Re: Back to Principle 1

AG:: "...the root principle is to provide the user with options."

WL: Perhaps if we put the "separate content/structure/presentation" as
the first principle we might find that the "root principle" changes us
into thinking about the semantics of Webstuff rather than its ultimate
implementation. 

What we mean to get across is at the very root of it all. We are taking
the position that there's an underlying something to be communicated
that can be done in many ways if the author takes care that her uses of
various elements is both cross-modality and cross-cultural.

Our much-remarked linguistic chauvinism often makes us forget that the
strains of "Dixie" have a different meaning to different folks. While it
is true that this imposes burdens on content creators, it is also what
the exercise is all about.

Awareness of the need for "informational curb-cuts" will require the
fundamental change in how we approach communication that has become
necessary. It's the "everything" with which "everyone" is connected.

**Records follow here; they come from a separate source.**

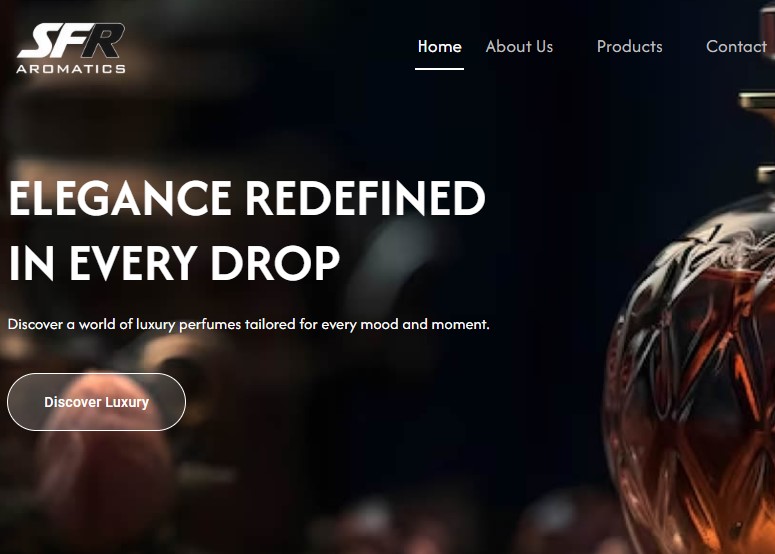Click the white underline beneath Home
The height and width of the screenshot is (554, 775).
pos(439,69)

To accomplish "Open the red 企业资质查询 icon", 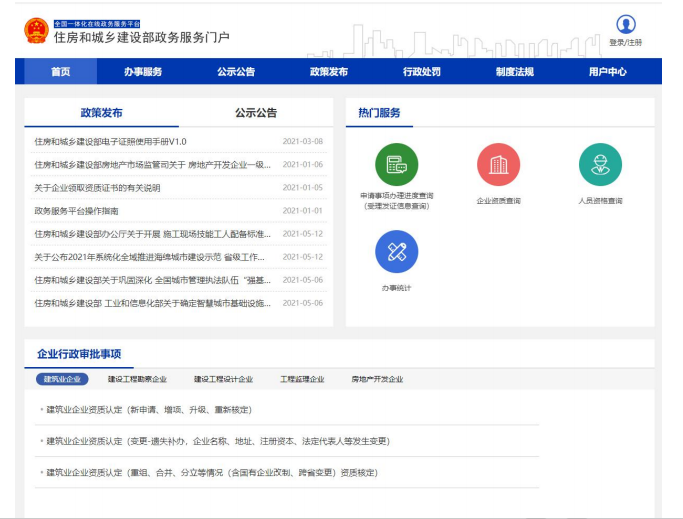I will [498, 164].
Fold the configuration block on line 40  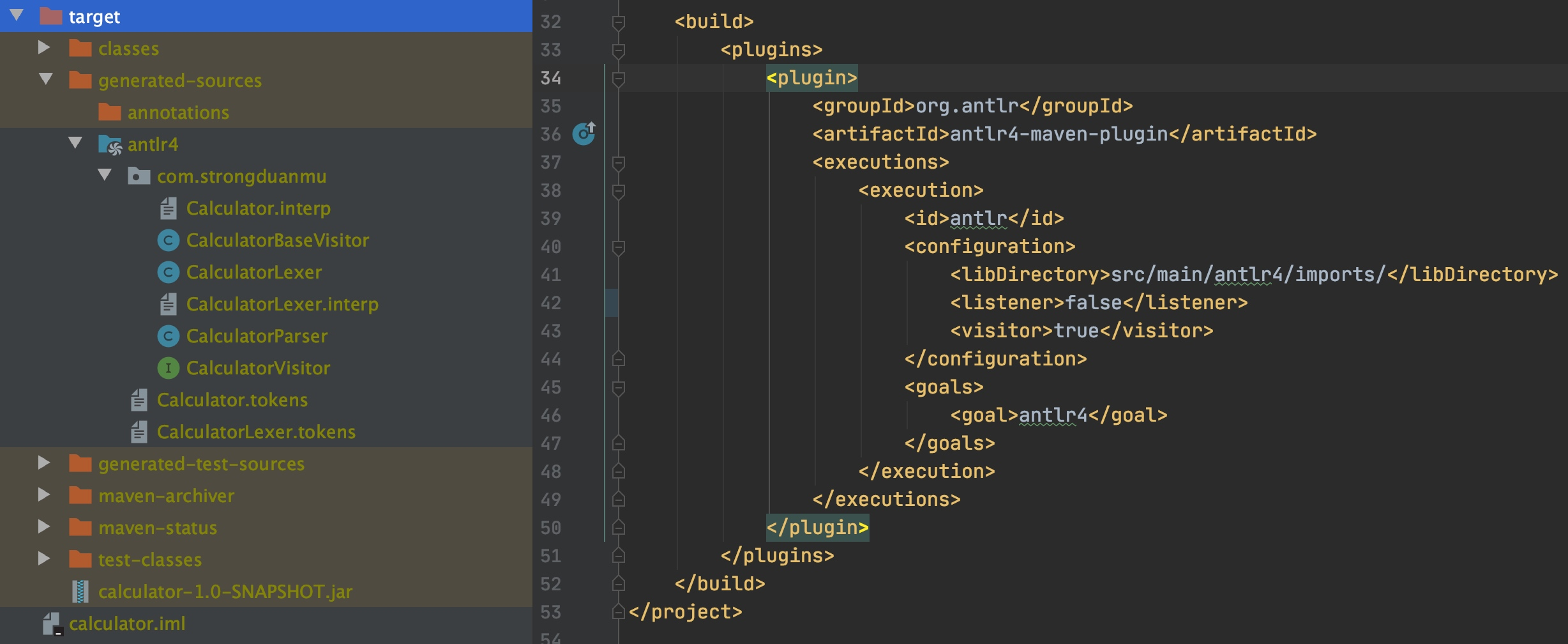point(618,247)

We will always have to make exclusionary decisions - a newborn infant
will probably not be able to (within a "reasonable" length of time)
fully comprehend essays on the semantics of "program music".  We (so
far) have taken the position that a *minimum* conformance with our
principles means that were she still with us, Helen Keller could be
privy to our "content".

The words we search for to engrave on the headstones of "principles" are
probably "in there somewhere". Finding if we can get away from
"modality" and others will consume us for a bit.

Weaving a "semantic Web" without using the word "semantic" might prove
divisive in the general sense. It is going to be hard for many who truly
believe that their paintings communicate *in the same sense* as do words
that there is such a thing as "content" somehow separable from
"presentation" - or that "structure" is a concept with meaning in a
universe whose apparent main characteristic is chaos - since we are
operating on a small island of negative entropy.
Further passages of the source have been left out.